#### Excerpted text:
VPP dataplane troubleshooting
Big picture
This page describes the troubleshooting steps for the VPP dataplane. If you did not configure the VPP dataplane, this page is not for you!
If you’re encountering issues with the VPP dataplane, feel free to reach out to us either on the #vpp channel on the Calico slack, or by opening a new issue in Github).
Installing calivppctl
calivppctl
is a helper bash script shipped alongside vpp container images. It can be installed to your host with the following methods, and helps collecting logs and debugging a running cluster with the VPP dataplane installed.
- With curl
curl https://raw.githubusercontent.com/projectcalico/vpp-dataplane/master/test/scripts/vppdev.sh \
| tee /usr/bin/calivppctl
chmod +x /usr/bin/calivppctl
- With docker (and a cluster with calico-vpp running)
vppcontainer=$(docker ps | grep vpp_calico-vpp | awk '{ print $1 }')
docker cp ${vppcontainer}:/usr/bin/calivppctl /usr/bin/calivppctl
- With kubectl (and a cluster with calico-vpp running)
vpppod=$(kubectl -n calico-vpp-dataplane get pods -o wide | grep calico-vpp-node- | awk '{ print $1 }' | head -1)
kubectl -n calico-vpp-dataplane exec -it ${vpppod} -c vpp -- cat /usr/bin/calivppctl | tee /usr/bin/calivppctl > /dev/null
chmod +x /usr/bin/calivppctl
Troubleshooting
Kubernetes Cluster
First you need to make sure Kubernetes is up and running.
service kubelet status
should give you a first hint.- Issues should be reported in the kubelet logs, which you can check with this command if you are using systemd:
journalctl -u kubelet -r -n200
note
Kubernetes does not run with swap enabled.
Starting calico-vpp-node Daemon set
Once the cluster is correctly started, the next issue can come from the Daemonset configuration. Best is to start by inspecting the pods : are they running correctly ? Usually configuration issues (available hugepages, memory, …) will be reported here
kubectl -n calico-vpp-dataplane describe pod/calico-vpp-node-XXXXX
note
If at this point you don’t have enough hugepages, you’ll have to restart kubelet after allocating them for taking it into account (using for instance service kubelet restart
)
Having VPP up and running
Once the pods don’t report any issue, the pods should have started. There are two containers for each node : VPP that starts the vpp process and setups connectivity, and the agent handling pod connectivity, service load balancing, BGP, policies, etc.
First check that VPP is running correctly. If the connectivity configuration, interface naming is not correct, this will be reported here. Once this is running, you should be able to ping your other nodes through VPP.
Print VPP's log : basic connectivity and NIC configuration
calivppctl log -vpp myk8node1
Then you can check for any issues reported by the Agent (e.g. BGP listen issue if the port is already taken, or missing configuration pieces). If this doesn’t show any errors, you should be able to nslookup kubernetes.default
from pods.

#### Request 1:
Answer these questions using the VPP dataplane troubleshooting page:
(a) Which command does the page give for checking the kubelet logs on a system that uses systemd?
(b) What two containers does each node run?
(c) After allocating more hugepages, what must be restarted for them to take effect?
#### Request 2:
Extend the VPP dataplane troubleshooting page beyond its final sentence.

#### Records supplied:
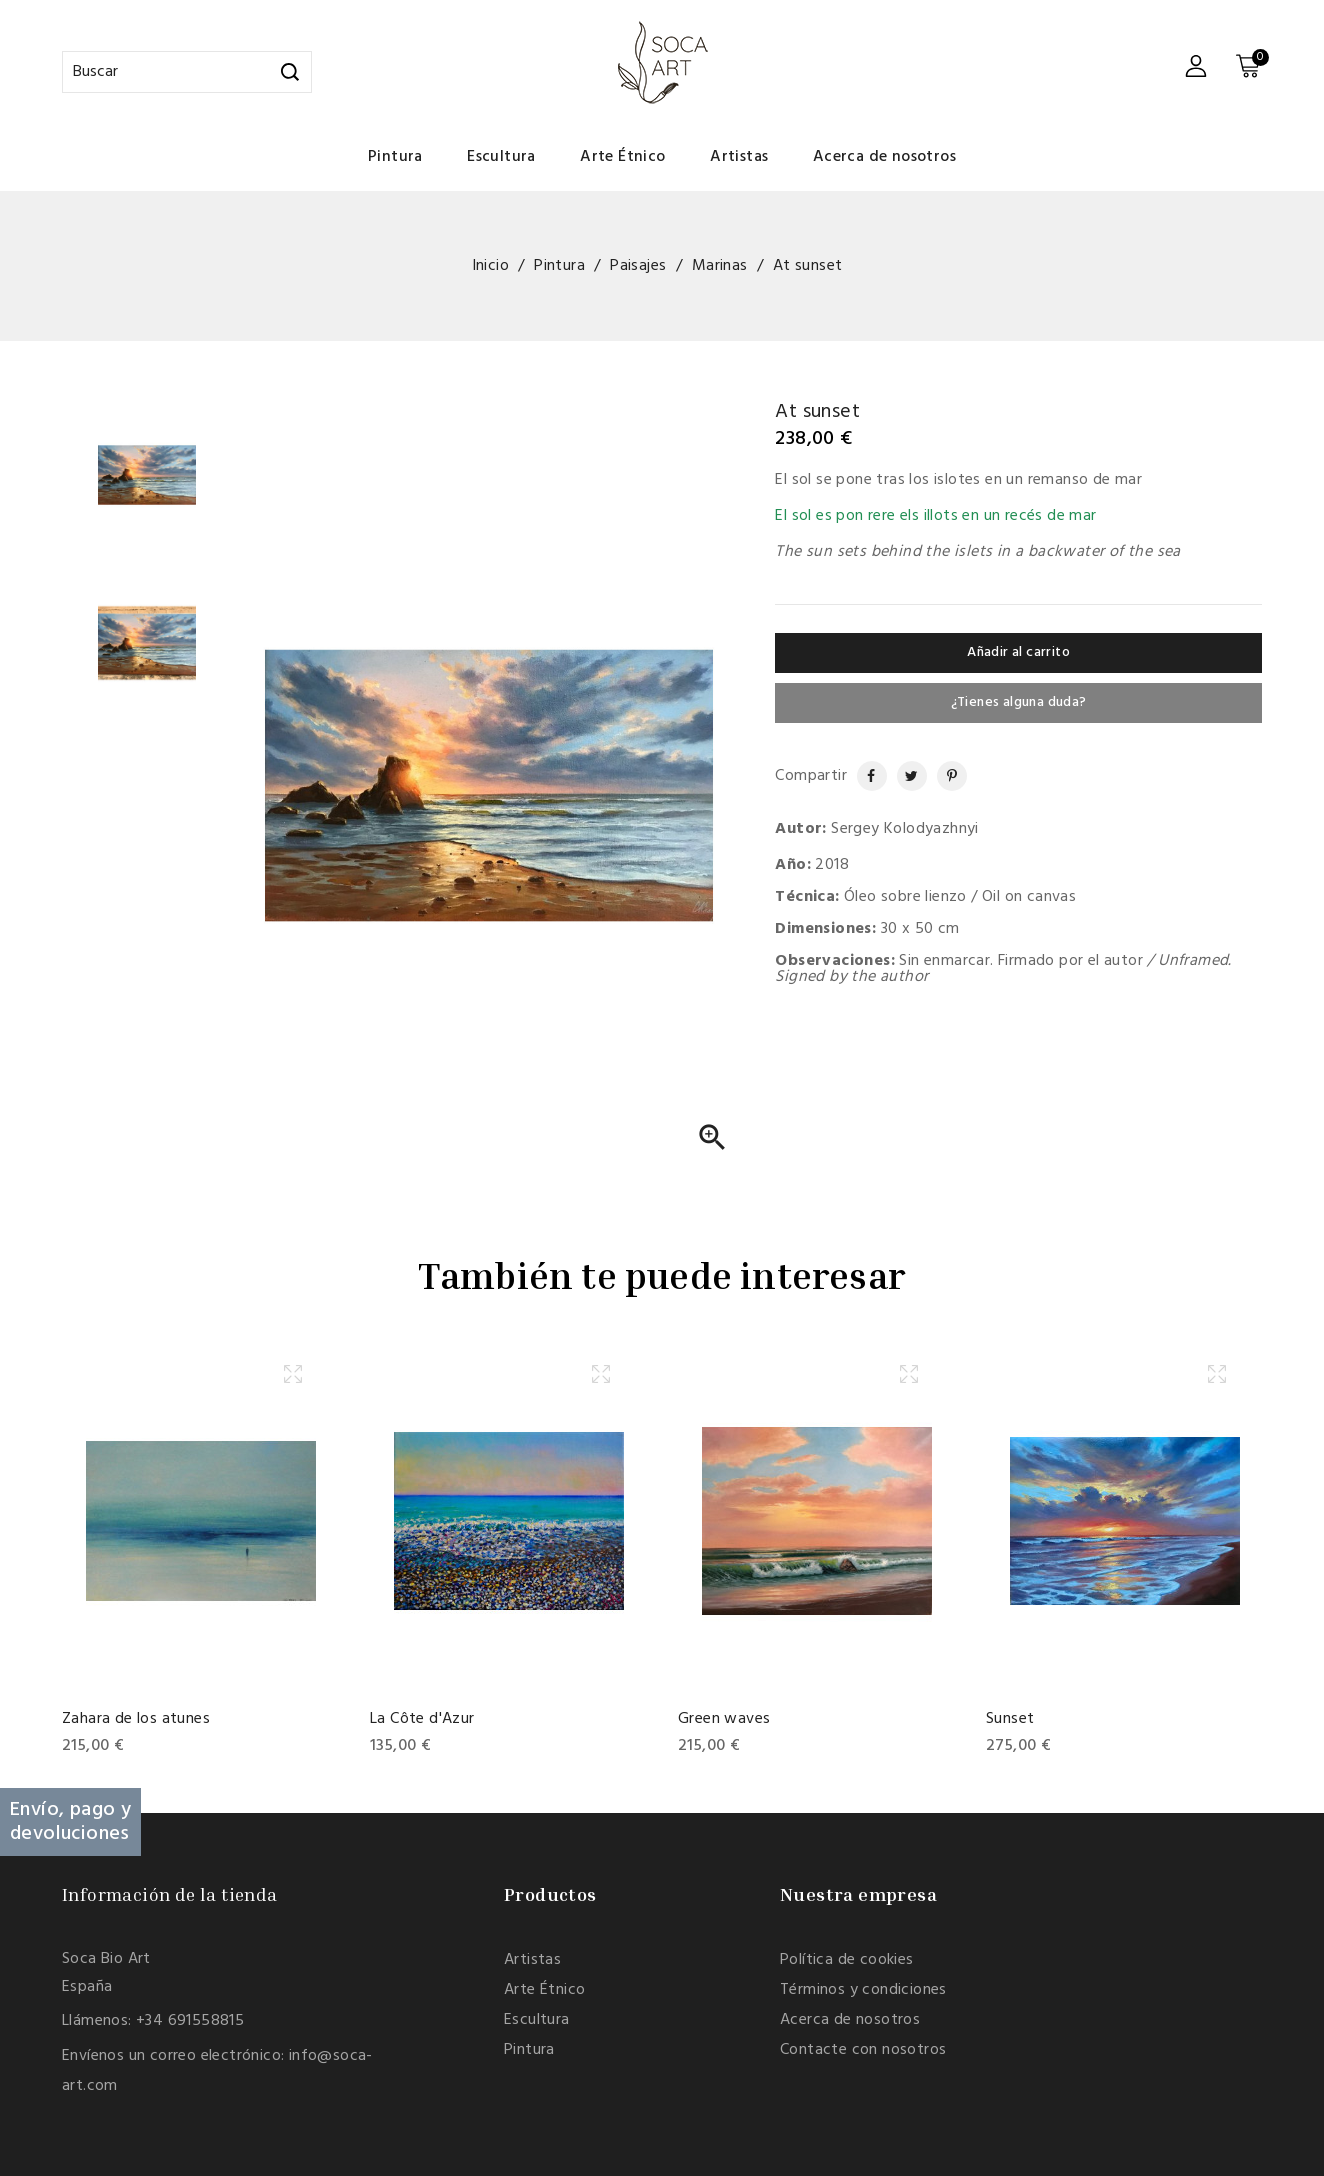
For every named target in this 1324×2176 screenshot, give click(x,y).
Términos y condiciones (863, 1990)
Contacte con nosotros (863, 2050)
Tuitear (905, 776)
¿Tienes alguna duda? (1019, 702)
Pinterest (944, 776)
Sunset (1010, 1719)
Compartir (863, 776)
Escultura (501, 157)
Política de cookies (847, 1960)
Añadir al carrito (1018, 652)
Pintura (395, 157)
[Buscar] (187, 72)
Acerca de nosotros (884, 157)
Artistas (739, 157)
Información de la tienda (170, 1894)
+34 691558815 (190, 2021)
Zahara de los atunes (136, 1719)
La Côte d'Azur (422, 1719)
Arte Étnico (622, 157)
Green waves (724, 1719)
==
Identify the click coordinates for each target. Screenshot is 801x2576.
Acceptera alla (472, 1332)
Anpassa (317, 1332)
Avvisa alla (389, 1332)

#### Right answer 1:
(a) journalctl -u kubelet -r -n200
(b) A VPP container, which starts the vpp process and sets up connectivity, and an agent container, which handles pod connectivity, service load balancing, BGP, policies, and similar functions.
(c) kubelet, for instance with service kubelet restart.

#### Right answer 2:
Print the logs for the Calico VPP dataplane agent, programming serviceIPs, BGP, ...
calivppctl log -agent myk8node1
If all this doesn’t play well you can always use the export to generate an export.tar.gz bundle and ask for help on the #vpp channel
calivppctl export
Accessing the VPP cli
For further debugging, tracing packets and inspecting VPP’s internals, you can get a vpp shell using the following
calivppctl vppctl myk8node1
Listing interfaces and basics
To list existing interfaces and basic counters use
vpp show int
vpp show int addr
To get more insights on the main interface (e.g. if you’re using dpdk) you can check for errors & drops in
vpp show hardware-interfaces
Other places to look for errors
vpp show log # VPP startup log
vpp show err # Prints out packet counters (not always actual errors, but includes drops)
vpp show buffers # You should have non zero free buffers, otherwise traffic won't flow
Tracing packets
Internal network layout
For starters, here is a small schematic of how the network looks like:
Container interfaces are named tun[0-9]+
. You can find which one belong to which container as follows.
Connect to vppctl
$ calivppctl vppctl NODENAME
List interfaces
vpp show interface
Name Idx State MTU (L3/IP4/IP6/MPLS) Counter Count
avf-0/d8/a/0 1 up 9000/0/0/0 tx packets 2
tx bytes 216
local0 0 down 0/0/0/0
tap0 2 up 0/0/0/0 rx packets 9
[...]
tun3 5 up 0/0/0/0 rx packets 5
rx bytes 431
tx packets 5
tx bytes 387
ip4 5
Show the route for address 11.0.166.132
vpp show ip fib 11.0.166.132
ipv4-VRF:0, fib_index:0, flow hash:[src dst sport dport symmetric ] epoch:0 flags:none locks:[adjacency:1, default-route:1, ]
11.0.166.132/32 fib:0 index:19 locks:5
cnat refs:1 entry-flags:uRPF-exempt,interpose, src-flags:added,contributing,active, cover:-1 interpose:
[@0]: [4] cnat-client:[11.0.166.132] tr:0 sess:1
path-list:[26] locks:3 flags:shared, uPRF-list:24 len:1 itfs:[5, ]
path:[32] pl-index:26 ip4 weight=1 pref=0 attached-nexthop: oper-flags:resolved, cfg-flags:attached,
11.0.166.132 tun3 (p2p)
[@0]: ipv4 via 0.0.0.0 tun3: mtu:9000 next:7
[...]
This one is behind `tun3`
If you want more info about this interface (name in Linux, queues, descriptors, ...)
vpp show tun tun3
Interface: tun3 (ifindex 5)
name "eth0"
host-ns "/proc/17675/ns/net"
[...]
tap0
is the interface providing connectivity to the host, using the original interface name on the Linux side (use show tap tap0
and show ip punt redirect
).
Capturing traffic inside the cluster
Let’s take the case of two pods talking to each other in your cluster (see the schema above). You might want to inspect the traffic at 3 different locations :
- as it exits the pod (in Linux inside the first pod)
- as it goes through VPP
- as it is received in the second pod (in Linux again)
We cover the three cases, first inside VPP (depending on where your traffic is coming from : a pod or outside your host) then inside your pods (usually with tcpdump)
Traffic capture inside VPP
Traffic from a pod
The following snippet will allow you to capture all traffic coming from containers on a particular node, grep from a specific packet, and see what happened to it.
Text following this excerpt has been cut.